Bitcoin’s price crash reveals painful truth – the crypto market is still dancing to BTC’s tune

A decade ago, the crypto market was straightforward: When bitcoin rose, some 500 or more alternative cryptocurrencies followed suit; when it dipped, the whole market crashed. Portfolios spread across “various tokens” with unique use cases looked diversified on paper, but cratered during the bitcoin slides.

Fast forward to 2026 and very little has changed, even as the number of altcoins has grown into the thousands.

Despite institutions allegedly painting crypto as a multifaceted asset class akin to stocks, with each project boasting a distinct investment appeal, the reality is grim. The market is still a one-trick pony, following BTC up and down, offering no real diversification.

The year-to-date price action underscores this fact. Bitcoin’s price has fallen 14% to $75,000, its lowest since last April, with almost all major and minor tokens hemorrhaging by a similar amount, if not more.

CoinDesk has 16 indices that track the performance of different coins with unique use cases and appeal, and almost all of them are down 15% to 19% this year. Indices linked to DeFi, smart contract and computer coins are down 20%-25%.

This is where it gets more alarming: Tokens tied to blockchain protocols that generate real income have coincided with BTC.

According to DefiLlama, decentralized exchanges and lending and borrowing protocols such as Hyperliquid, Pump, Aave, Jupiter, Aerodrome, Ligther, Base and layer 1 blockchains such as Tron are among the leading revenue generators over the past 30 days. This is in stark contrast to bitcoin, which has recently failed to live up to its dual use case as digital gold and a payment infrastructure.

The native tokens for most of these protocols are in red. For example, the leading Ethereum-based lending and borrowing protocol Aave’s AAVE token has fallen 26%. Hyperliquid’s HYPE stands alone, up 20% even after retreating from $34.80 to $30, driven by booming tokenized gold and silver trading.

The disappointing trend is the result of a popular narrative that labels major-cap tokens like bitcoin, ether and solana as safe havens (safe pockets during downturns) while calling revenue-generating projects ephemeral, according to some observers.

“Jokers running this industry will keep telling you that BTC, ETH and SOL are ‘safe haven majors’ – meanwhile the only things that make money in downturns are $HYPE, $PUMP, $AAVE, $AERO and some other DeFi protocols,” said Jeff Dorman, chief investment officer at Arca, on X.

He added that the crypto industry needs to borrow a page from traditional markets by building consensus around truly resilient sectors, such as DeFi platforms, and hammer home their sanctuary appeal via exchanges, analysts and funds.

Just as Wall Street brokers and research firms etched “consumer staples” or “investment-grade bonds” as recession darlings, and turned data into bear market price overshoots, crypto must anoint and promote its safe havens to make them real.

“Why do you think certain corporate bonds and stocks do better than others in downturns?
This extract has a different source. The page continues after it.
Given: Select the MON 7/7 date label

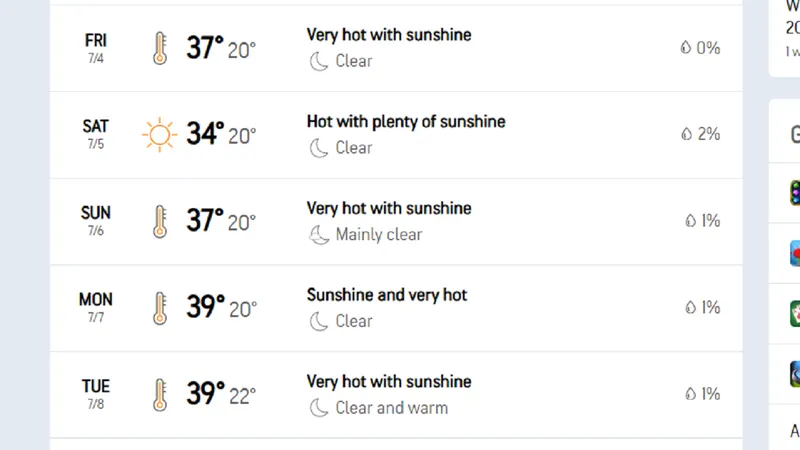Looking at the screenshot, I should 95,307.
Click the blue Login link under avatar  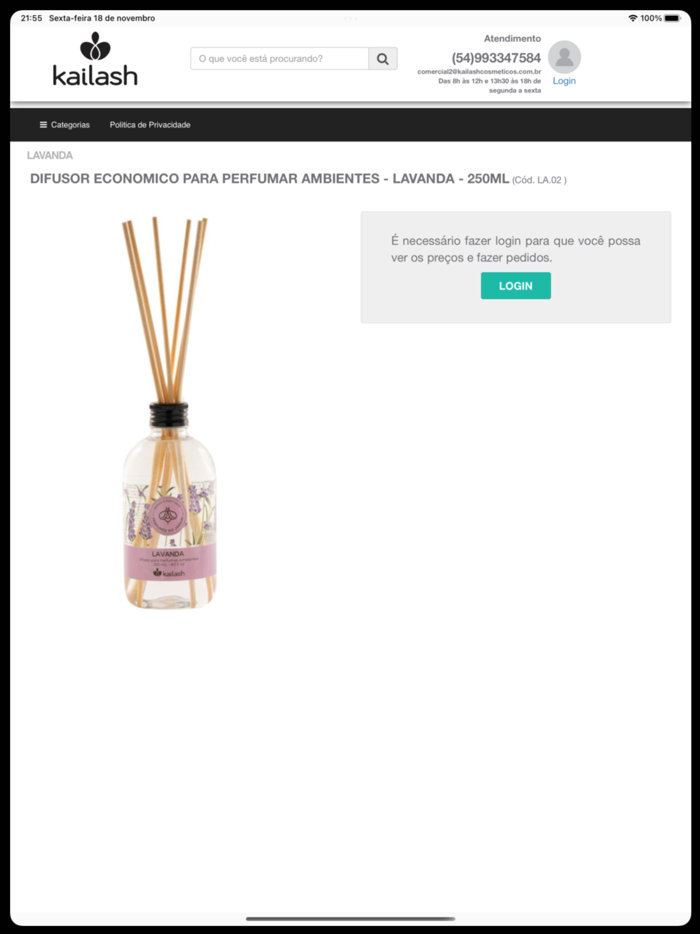[x=564, y=81]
Because the industry decided that certain sectors were ‘defensive’ — consumer staples, utilities, health care, etc.,” Dorman explained.

Cash equivalents play spoilsport

According to Markus Thielen, founder of 10x Research, part of the problem is stablecoins, digital tokens whose values ​​are tied to an external reference, such as the US dollar. These are often seen as liquid assets. And then, when the biggest cryptocurrency falls, traders de-risk their portfolios by moving into stablecoins.

“Unlike stock markets – where capital is typically required to stay invested – the rise of stablecoins has fundamentally changed positioning in crypto. Stablecoins allow investors to quickly switch from bullish to neutral exposure, effectively acting as the defensive allocation within the crypto market,” Thielen told CoinDesk.

He added that bitcoin has always been the most dominant cryptocurrency, consistently accounting for over 50% of the total market value of digital assets. This makes it more difficult to diversify.

“[Still] among major tokens, BNB and TRX have historically behaved more defensively, with TRX showing the strongest defensive characteristics,” he noted. TRX is down just 1% this year, outpacing BTC’s sharper decline.

Looking ahead

Institutional participation in the bitcoin market boomed after the debut of spot ETFs in the US two years ago. This is evident from BTC’s share of the total crypto market, which has held over 50% since then.

This trend is unlikely to change, meaning the prospects for a wider decoupling of the crypto market from bitcoin look bleak.

“It will continue to concentrate on BTC as the ongoing downturn helps kill zombie projects and unprofitable businesses,” Jimmy Yang, co-founder of institutional liquidity provider Orbit Markets.